• [Requirement]
How many lines in the entries below contain the word "avatar"? Reply with the count alone.

%%

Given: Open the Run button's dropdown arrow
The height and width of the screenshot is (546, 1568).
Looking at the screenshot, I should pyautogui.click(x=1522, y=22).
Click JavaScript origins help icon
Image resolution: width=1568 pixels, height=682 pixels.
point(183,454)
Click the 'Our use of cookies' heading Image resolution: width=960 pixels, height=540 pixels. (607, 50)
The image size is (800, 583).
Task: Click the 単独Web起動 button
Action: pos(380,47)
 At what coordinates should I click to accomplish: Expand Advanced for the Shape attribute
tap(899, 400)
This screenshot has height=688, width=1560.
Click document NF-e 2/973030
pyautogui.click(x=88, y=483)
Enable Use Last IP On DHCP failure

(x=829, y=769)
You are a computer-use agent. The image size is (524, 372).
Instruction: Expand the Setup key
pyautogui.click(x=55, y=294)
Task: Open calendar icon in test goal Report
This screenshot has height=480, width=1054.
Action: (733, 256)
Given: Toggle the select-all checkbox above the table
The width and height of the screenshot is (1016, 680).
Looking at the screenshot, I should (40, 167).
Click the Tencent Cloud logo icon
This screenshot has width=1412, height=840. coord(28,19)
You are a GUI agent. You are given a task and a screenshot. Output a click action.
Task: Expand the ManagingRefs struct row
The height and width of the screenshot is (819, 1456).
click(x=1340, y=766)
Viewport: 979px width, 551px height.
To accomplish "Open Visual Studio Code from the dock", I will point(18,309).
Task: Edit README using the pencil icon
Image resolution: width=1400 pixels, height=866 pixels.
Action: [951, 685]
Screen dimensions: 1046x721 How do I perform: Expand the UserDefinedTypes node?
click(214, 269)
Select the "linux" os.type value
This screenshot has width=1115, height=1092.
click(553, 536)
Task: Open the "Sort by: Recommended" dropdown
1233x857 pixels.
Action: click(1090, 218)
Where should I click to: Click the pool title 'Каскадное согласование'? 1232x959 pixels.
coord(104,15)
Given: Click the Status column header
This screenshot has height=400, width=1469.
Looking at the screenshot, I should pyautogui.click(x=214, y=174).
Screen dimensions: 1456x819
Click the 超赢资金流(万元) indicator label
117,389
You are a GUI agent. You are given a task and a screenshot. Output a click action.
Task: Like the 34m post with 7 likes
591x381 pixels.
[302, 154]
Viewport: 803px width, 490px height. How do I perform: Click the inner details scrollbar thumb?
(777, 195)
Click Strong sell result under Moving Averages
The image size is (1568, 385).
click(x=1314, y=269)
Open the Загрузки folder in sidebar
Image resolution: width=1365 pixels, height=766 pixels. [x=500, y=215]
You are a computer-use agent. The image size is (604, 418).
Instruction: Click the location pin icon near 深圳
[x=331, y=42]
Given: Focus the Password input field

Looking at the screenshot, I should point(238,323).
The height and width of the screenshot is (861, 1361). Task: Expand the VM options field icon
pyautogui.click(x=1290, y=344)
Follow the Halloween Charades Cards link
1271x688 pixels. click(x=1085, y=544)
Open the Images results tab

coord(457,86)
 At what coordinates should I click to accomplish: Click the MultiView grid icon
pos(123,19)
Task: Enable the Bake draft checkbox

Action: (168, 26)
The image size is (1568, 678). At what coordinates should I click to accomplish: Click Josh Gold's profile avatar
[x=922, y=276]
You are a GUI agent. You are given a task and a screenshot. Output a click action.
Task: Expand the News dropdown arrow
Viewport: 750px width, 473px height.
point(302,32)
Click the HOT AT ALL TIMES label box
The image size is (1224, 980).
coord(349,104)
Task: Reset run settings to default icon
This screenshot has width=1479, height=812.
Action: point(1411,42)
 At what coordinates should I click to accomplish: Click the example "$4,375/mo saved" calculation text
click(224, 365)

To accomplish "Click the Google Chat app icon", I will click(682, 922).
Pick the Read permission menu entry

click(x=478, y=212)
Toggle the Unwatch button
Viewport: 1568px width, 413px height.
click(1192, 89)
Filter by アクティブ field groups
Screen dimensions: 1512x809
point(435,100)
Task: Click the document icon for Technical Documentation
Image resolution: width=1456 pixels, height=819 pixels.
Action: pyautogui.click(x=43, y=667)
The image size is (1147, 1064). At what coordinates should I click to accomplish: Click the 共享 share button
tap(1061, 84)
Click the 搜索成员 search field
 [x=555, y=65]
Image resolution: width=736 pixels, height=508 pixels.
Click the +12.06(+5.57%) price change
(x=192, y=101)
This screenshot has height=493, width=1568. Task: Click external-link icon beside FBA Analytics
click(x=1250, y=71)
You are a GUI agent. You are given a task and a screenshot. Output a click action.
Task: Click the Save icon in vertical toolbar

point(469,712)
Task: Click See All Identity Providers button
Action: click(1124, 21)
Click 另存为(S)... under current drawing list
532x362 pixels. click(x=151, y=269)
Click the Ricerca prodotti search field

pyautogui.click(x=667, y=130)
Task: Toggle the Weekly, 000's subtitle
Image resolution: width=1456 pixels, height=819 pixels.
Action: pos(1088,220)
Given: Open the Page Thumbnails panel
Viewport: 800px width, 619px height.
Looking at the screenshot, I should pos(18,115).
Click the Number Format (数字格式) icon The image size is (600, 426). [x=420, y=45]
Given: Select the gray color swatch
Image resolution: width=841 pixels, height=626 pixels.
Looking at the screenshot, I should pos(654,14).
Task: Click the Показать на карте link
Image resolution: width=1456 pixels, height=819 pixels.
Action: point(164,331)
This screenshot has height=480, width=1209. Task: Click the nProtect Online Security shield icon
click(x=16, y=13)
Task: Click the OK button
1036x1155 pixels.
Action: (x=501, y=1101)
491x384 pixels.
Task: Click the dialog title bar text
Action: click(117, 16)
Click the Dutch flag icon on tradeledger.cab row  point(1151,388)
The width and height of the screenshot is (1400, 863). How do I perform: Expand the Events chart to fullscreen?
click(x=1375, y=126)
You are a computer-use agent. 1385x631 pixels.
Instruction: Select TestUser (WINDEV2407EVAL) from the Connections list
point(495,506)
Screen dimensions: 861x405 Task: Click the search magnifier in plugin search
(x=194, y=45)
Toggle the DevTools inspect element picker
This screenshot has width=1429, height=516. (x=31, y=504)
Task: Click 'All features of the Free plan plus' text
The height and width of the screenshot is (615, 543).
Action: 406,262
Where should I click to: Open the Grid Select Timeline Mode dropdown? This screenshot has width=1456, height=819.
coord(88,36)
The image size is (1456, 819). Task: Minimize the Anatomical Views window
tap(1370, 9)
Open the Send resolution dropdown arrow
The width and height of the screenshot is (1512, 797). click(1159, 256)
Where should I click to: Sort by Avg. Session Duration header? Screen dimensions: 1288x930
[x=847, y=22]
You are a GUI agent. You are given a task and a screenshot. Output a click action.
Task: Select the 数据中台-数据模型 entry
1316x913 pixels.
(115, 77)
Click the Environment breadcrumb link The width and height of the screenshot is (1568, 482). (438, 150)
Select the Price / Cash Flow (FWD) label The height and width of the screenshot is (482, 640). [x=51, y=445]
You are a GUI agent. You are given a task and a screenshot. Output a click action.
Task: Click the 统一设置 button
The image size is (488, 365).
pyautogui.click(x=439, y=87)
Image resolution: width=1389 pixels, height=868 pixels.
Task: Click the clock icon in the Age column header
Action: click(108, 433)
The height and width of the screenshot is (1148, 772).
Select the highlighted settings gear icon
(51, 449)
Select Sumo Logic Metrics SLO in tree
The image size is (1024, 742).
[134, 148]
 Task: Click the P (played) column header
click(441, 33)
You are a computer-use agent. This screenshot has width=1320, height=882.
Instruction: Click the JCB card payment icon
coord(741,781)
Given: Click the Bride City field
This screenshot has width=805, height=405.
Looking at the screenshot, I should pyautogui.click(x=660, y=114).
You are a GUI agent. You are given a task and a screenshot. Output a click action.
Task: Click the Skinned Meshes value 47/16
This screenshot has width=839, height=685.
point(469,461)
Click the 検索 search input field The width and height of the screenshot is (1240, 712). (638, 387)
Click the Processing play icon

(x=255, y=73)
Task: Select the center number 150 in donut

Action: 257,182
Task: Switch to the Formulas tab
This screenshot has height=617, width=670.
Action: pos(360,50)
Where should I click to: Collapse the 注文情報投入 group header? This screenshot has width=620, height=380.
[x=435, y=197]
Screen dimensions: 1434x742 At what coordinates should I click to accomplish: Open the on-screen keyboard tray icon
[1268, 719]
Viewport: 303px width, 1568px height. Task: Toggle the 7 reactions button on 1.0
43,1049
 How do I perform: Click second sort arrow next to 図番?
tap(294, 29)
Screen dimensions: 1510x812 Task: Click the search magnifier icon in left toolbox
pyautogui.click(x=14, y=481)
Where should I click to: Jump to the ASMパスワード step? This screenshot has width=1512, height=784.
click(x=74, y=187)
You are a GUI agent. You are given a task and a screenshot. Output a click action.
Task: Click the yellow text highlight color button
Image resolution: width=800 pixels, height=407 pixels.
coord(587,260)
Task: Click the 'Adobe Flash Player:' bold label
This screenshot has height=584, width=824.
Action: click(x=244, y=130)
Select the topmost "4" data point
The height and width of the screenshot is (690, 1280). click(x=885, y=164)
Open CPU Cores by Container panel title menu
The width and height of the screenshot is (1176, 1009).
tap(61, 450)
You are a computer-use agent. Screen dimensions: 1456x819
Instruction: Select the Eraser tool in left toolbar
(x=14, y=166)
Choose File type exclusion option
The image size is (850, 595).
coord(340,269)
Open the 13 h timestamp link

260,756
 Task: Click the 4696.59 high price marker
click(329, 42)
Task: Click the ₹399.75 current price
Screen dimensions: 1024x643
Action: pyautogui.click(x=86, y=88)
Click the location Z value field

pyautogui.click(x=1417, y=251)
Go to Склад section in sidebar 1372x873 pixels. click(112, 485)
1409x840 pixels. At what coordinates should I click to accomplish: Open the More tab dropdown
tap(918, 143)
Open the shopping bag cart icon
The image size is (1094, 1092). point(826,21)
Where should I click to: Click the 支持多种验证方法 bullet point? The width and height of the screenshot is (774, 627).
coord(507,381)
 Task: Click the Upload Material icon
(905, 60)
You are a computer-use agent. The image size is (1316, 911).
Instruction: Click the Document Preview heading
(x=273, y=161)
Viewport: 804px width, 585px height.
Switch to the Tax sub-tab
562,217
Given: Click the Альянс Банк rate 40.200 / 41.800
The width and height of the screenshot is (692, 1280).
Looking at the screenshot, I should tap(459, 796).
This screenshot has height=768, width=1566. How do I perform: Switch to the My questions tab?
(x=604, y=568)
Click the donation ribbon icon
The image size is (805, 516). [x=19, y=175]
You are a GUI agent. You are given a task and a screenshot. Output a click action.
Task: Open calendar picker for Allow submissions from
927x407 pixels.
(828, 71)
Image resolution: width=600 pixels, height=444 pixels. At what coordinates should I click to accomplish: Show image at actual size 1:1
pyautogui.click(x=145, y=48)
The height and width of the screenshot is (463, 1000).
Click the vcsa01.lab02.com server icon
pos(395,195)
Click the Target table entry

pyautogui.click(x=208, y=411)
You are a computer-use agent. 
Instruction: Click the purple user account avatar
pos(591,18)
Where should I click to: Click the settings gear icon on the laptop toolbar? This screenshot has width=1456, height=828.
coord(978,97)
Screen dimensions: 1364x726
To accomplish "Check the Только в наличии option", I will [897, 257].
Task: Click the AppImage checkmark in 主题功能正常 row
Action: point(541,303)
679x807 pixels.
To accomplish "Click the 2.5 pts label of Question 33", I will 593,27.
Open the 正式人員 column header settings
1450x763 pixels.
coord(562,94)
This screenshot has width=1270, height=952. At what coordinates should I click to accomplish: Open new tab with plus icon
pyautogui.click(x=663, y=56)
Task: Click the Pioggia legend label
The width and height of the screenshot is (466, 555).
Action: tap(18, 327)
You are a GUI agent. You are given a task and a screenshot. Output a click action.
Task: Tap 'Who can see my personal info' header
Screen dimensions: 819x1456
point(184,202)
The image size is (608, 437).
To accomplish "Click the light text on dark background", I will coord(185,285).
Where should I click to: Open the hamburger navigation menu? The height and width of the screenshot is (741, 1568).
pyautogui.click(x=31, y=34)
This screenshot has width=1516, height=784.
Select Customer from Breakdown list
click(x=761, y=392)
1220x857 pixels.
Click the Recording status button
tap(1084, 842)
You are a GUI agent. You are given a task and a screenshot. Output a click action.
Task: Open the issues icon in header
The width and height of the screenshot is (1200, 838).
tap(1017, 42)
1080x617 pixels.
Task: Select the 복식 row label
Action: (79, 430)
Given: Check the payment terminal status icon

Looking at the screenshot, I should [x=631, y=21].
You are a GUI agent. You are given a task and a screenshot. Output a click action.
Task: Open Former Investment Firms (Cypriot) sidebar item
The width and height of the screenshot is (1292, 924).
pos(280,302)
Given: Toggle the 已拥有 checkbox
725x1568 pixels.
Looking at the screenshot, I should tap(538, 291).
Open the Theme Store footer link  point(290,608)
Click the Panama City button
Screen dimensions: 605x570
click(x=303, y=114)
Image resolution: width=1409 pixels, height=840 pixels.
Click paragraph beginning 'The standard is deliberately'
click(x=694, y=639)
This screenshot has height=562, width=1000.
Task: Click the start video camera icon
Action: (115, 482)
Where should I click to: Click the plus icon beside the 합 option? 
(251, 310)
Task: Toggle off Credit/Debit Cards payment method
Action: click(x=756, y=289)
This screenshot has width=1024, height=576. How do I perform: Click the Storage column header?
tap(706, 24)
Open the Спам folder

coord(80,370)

%%

• [Completed exercise]
2